Msf denuncia: a Parigi almeno 1.000 migranti in strada al gelo
ROMA (Pars Today Italian) - Medici Senza Frontiere (MSF) e Médecins du Monde (MDM) denunciano che, nonostante l'arrivo dell'inverno e il calo delle temperature, circa 1.000 fra rifugiati e migranti dormono ancora per le strade di Parigi. Le persone sono sparpagliate principalmente a nord-est della città e nel quartiere di Seine-Saint-Denis.
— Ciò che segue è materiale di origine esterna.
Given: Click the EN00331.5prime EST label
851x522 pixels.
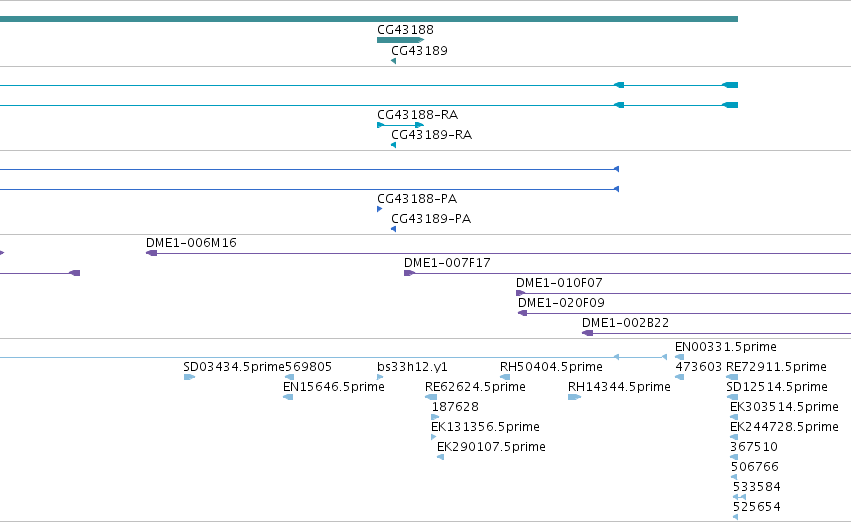Looking at the screenshot, I should click(726, 347).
Il 27 luglio scorso, il Presidente francese Emmanuel Macron aveva assicurato un alloggio ai richiedenti asilo in Francia, dichiarando che entro la fine dell'anno non ci sarebbe stato più alcun uomo o donna per strada. Oggi invece, rifugiati e migranti cercano riparo dove possono nascondersi dalle autorità e stare vicini al Centro di prima accoglienza per migranti di Porte de la Chapelle, dove possono presentare domanda di asilo e ricevere supporto. Per i migranti la situazione è diventata più difficile a Parigi dopo il 18 agosto 2017, in seguito alla distruzione dei campi che ospitavano oltre 2.700 persone, nella zona di Porte de la Chapelle. Da quel momento, le persone sono state regolarmente sgomberate dalle autorità. Rifugiati e migranti sono costretti a nascondersi per dormire e sono spesso lasciati senza piumoni, coperte o tende. "La pioggia e la polizia rendono impossibile stare qui. La pioggia ci costringe ad accalcarci sotto i ponti e una volta che ci siamo stabiliti in un punto la polizia arriva e ci dice di spostarci", racconta Ibrahim, dal Sudan, alle équipe di MSF. "Da quando ho lasciato il Sudan, durante il viaggio la polizia mi ha seguito costantemente. Non pensavo che in Francia il trattamento fosse lo stesso. Qui non sappiamo dove dormire. Appena ci sediamo da qualche parte la polizia arriva e ci dice di spostarci. Ci svegliano nel mezzo della notte e ci fanno alzare. Qualche volta gli domandiamo 'Ma dove possiamo andare?' e ogni volta ci rispondono 'Non lo so, basta che vi leviate'. Io non ho alcuna alternativa se non fare domanda d'asilo qui. In Sudan c'è solo la morte".